Denials can often be overturned with clear evidence, citations, and persistence.
Bring in an advocate.
Sometimes having a patient advocate or caregiver on your side changes everything. Two voices are harder to ignore than one.
At AKG Advocacy, we help patients:
Understand denial letters and policy language
Identify misinformation or manipulation in insurer communications
Draft strong, evidence-based appeals
Regain confidence after repeated denials and dismissals
Because you shouldn’t have to fight alone—and you should never have to doubt what you know to be true.
When they try to gaslight you, remember:
🩺 You are the expert on your body.
📋 Your doctor is the expert on your care.
⚖️ And we are here to make sure your insurance company doesn’t rewrite the truth.
Dealing with Difficult Representatives
Insurance Representative:
“I’m sorry, but your medication isn’t covered because it’s not medically necessary.”
Patient:
“My doctor documented the medical necessity in the prior authorization and included supporting records. Can you please tell me exactly what criteria were used to make that determination?”
Representative:
“It’s just not something your plan covers. You can always try a different medication.”
Patient:
“I understand, but I’d like clarification. Could you please read me the policy language or clinical criteria your plan used to deny this medication? I need that information for my appeal.”
Representative:
“Well, even if you appeal, these decisions rarely get overturned.”
Patient:
“I appreciate your honesty, but I’m aware that appeals are my right under federal law and that many denials are overturned once proper documentation is reviewed. Please send me the denial letter and criteria in writing so I can move forward.”
Representative:
“It looks like your doctor didn’t complete the prior authorization correctly.”
Patient:
“Thank you for letting me know. Could you please specify which section or form was incomplete so I can have my provider address it directly? I’d also like the fax number or online portal where resubmissions should be sent.”
Representative:
“I can’t guarantee it’ll make a difference.”
Patient:
“I understand you can’t guarantee an outcome, but accuracy and documentation do make a difference. I’d appreciate a reference number for this call so I can note it in my records.”
Representative:
“Is there anything else I can help you with today?”
Patient:
“Yes — please confirm that a written denial letter will be mailed or available in my portal within 72 hours, and that it includes the reason for denial and my appeal rights under Medicare regulations.”
This approach helps you:
Stay calm and fact-focused — gaslighting loses power when you don’t react emotionally.
Shift the burden back to the insurer — they must prove why something isn’t covered.
Document everything — every call, date, name, and quote builds your paper trail.
Assert your rights — you remind them you know the system and will follow through.
Always get names and reference numbers.
(“Thank you.

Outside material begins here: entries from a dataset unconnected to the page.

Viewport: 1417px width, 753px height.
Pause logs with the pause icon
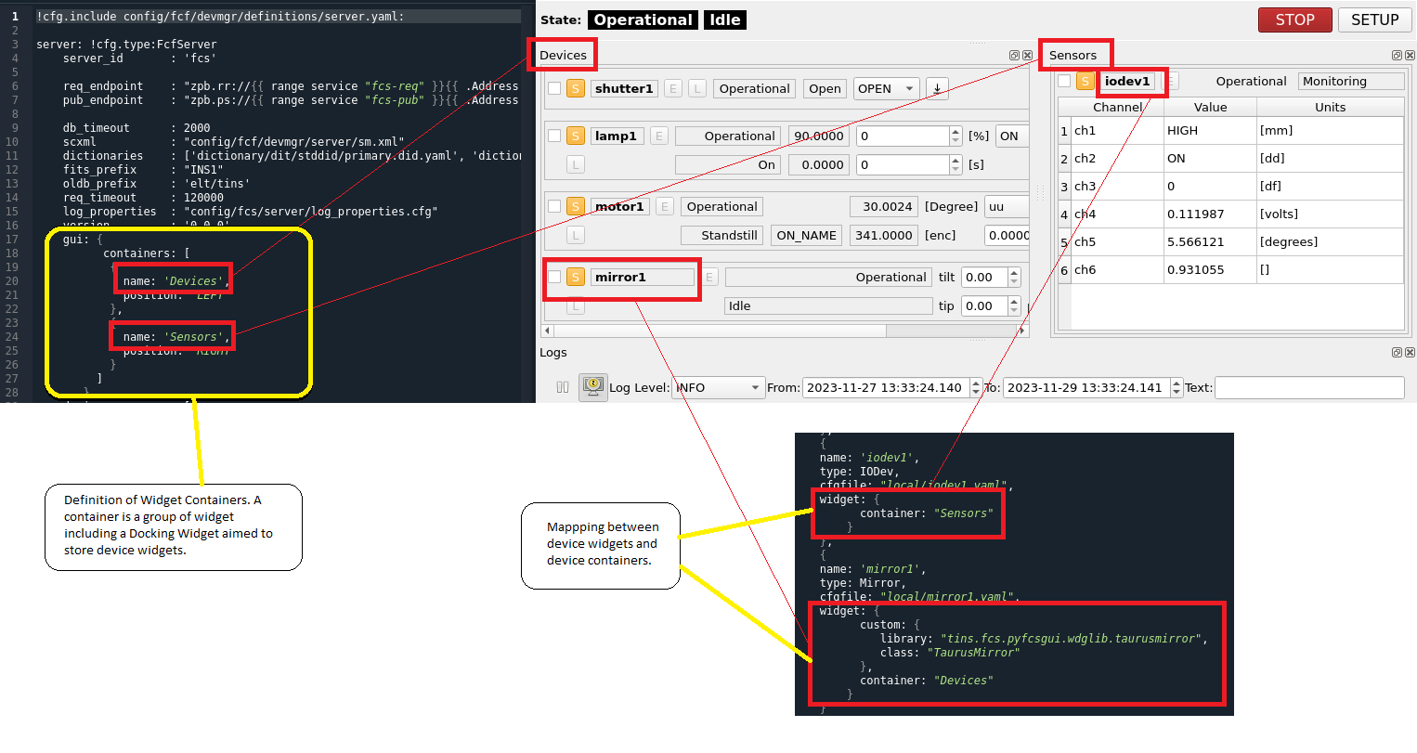tap(563, 388)
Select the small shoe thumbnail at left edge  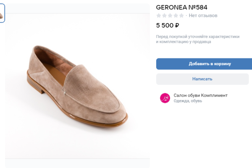tap(2, 16)
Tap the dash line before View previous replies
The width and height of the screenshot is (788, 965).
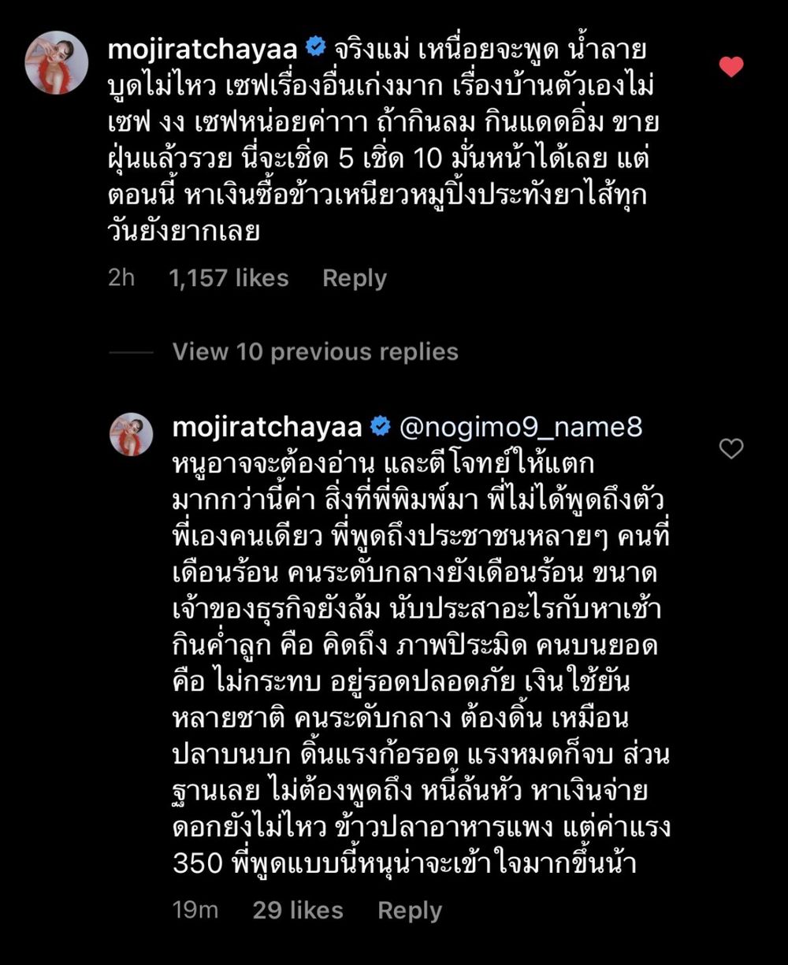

Can you please spell your name for my notes and give me a reference number for this call?”)
Request written confirmation.
If they say “it’s not covered,” you have the right to see that policy in writing.
Don’t let them minimize your right to appeal.
If they discourage you, remind them appeals are federally protected.
Be polite, but assertive.
You’re not being rude — you’re being thorough.
Use scripts like this as a template.
Keep one next to your phone or in your AKG Advocacy “Insurance Call Log.”
💬 “Gaslighting only works when you start to doubt yourself.
You know your coverage, your care, and your rights — don’t let them convince you otherwise.”